Reproduce every line of the data below verbatim, without changing a single character.

Begin Input for this task

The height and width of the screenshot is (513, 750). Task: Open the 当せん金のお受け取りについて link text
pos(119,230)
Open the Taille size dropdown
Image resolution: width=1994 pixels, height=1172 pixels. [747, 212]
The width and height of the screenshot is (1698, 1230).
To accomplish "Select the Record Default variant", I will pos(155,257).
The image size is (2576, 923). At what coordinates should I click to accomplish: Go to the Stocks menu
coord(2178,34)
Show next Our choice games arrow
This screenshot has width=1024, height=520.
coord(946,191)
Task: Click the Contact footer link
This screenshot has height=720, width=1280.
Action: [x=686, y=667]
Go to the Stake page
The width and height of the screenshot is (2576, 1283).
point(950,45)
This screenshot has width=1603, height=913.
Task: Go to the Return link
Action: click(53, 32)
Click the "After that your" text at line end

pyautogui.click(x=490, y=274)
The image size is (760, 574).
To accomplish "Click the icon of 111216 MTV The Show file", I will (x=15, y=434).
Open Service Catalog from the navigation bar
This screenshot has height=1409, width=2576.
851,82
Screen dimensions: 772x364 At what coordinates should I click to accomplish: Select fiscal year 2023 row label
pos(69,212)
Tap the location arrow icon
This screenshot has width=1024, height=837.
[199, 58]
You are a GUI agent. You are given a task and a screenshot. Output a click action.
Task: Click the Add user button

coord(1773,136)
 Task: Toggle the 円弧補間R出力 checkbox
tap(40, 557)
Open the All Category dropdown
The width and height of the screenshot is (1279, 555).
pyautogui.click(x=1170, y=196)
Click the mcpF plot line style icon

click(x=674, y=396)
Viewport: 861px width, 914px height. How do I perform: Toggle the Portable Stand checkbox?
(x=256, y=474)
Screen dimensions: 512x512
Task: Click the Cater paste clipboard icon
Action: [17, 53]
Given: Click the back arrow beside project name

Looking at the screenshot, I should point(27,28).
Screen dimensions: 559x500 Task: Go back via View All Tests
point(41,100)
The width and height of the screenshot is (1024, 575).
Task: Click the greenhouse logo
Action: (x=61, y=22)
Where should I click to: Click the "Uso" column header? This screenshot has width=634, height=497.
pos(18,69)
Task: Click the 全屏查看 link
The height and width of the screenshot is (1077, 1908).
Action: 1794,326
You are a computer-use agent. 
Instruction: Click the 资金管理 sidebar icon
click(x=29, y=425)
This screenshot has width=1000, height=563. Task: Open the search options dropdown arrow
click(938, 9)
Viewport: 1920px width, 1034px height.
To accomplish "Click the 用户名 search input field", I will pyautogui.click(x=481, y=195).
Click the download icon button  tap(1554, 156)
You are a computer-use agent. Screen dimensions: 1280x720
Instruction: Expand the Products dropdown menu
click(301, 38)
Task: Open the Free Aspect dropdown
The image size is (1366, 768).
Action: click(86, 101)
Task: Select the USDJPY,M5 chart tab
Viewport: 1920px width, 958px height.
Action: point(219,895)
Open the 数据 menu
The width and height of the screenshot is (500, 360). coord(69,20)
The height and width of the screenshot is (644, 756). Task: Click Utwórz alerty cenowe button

End Input for this task

### Task output
The height and width of the screenshot is (513, 750). Task: Open the 当せん金のお受け取りについて link text
pos(119,230)
Open the Taille size dropdown
Image resolution: width=1994 pixels, height=1172 pixels. [747, 212]
The width and height of the screenshot is (1698, 1230).
To accomplish "Select the Record Default variant", I will pos(155,257).
The image size is (2576, 923). At what coordinates should I click to accomplish: Go to the Stocks menu
coord(2178,34)
Show next Our choice games arrow
This screenshot has width=1024, height=520.
coord(946,191)
Task: Click the Contact footer link
This screenshot has height=720, width=1280.
Action: [x=686, y=667]
Go to the Stake page
The width and height of the screenshot is (2576, 1283).
point(950,45)
This screenshot has width=1603, height=913.
Task: Go to the Return link
Action: click(53, 32)
Click the "After that your" text at line end

pyautogui.click(x=490, y=274)
The image size is (760, 574).
To accomplish "Click the icon of 111216 MTV The Show file", I will (x=15, y=434).
Open Service Catalog from the navigation bar
This screenshot has height=1409, width=2576.
851,82
Screen dimensions: 772x364 At what coordinates should I click to accomplish: Select fiscal year 2023 row label
pos(69,212)
Tap the location arrow icon
This screenshot has width=1024, height=837.
[199, 58]
You are a GUI agent. You are given a task and a screenshot. Output a click action.
Task: Click the Add user button

coord(1773,136)
 Task: Toggle the 円弧補間R出力 checkbox
tap(40, 557)
Open the All Category dropdown
The width and height of the screenshot is (1279, 555).
pyautogui.click(x=1170, y=196)
Click the mcpF plot line style icon

click(x=674, y=396)
Viewport: 861px width, 914px height. How do I perform: Toggle the Portable Stand checkbox?
(x=256, y=474)
Screen dimensions: 512x512
Task: Click the Cater paste clipboard icon
Action: [17, 53]
Given: Click the back arrow beside project name

Looking at the screenshot, I should point(27,28).
Screen dimensions: 559x500 Task: Go back via View All Tests
point(41,100)
The width and height of the screenshot is (1024, 575).
Task: Click the greenhouse logo
Action: (x=61, y=22)
Where should I click to: Click the "Uso" column header? This screenshot has width=634, height=497.
pos(18,69)
Task: Click the 全屏查看 link
The height and width of the screenshot is (1077, 1908).
Action: 1794,326
You are a computer-use agent. 
Instruction: Click the 资金管理 sidebar icon
click(x=29, y=425)
This screenshot has width=1000, height=563. Task: Open the search options dropdown arrow
click(938, 9)
Viewport: 1920px width, 1034px height.
To accomplish "Click the 用户名 search input field", I will pyautogui.click(x=481, y=195).
Click the download icon button  tap(1554, 156)
You are a computer-use agent. Screen dimensions: 1280x720
Instruction: Expand the Products dropdown menu
click(301, 38)
Task: Open the Free Aspect dropdown
The image size is (1366, 768).
Action: click(86, 101)
Task: Select the USDJPY,M5 chart tab
Viewport: 1920px width, 958px height.
Action: point(219,895)
Open the 数据 menu
The width and height of the screenshot is (500, 360). coord(69,20)
The height and width of the screenshot is (644, 756). Task: Click Utwórz alerty cenowe button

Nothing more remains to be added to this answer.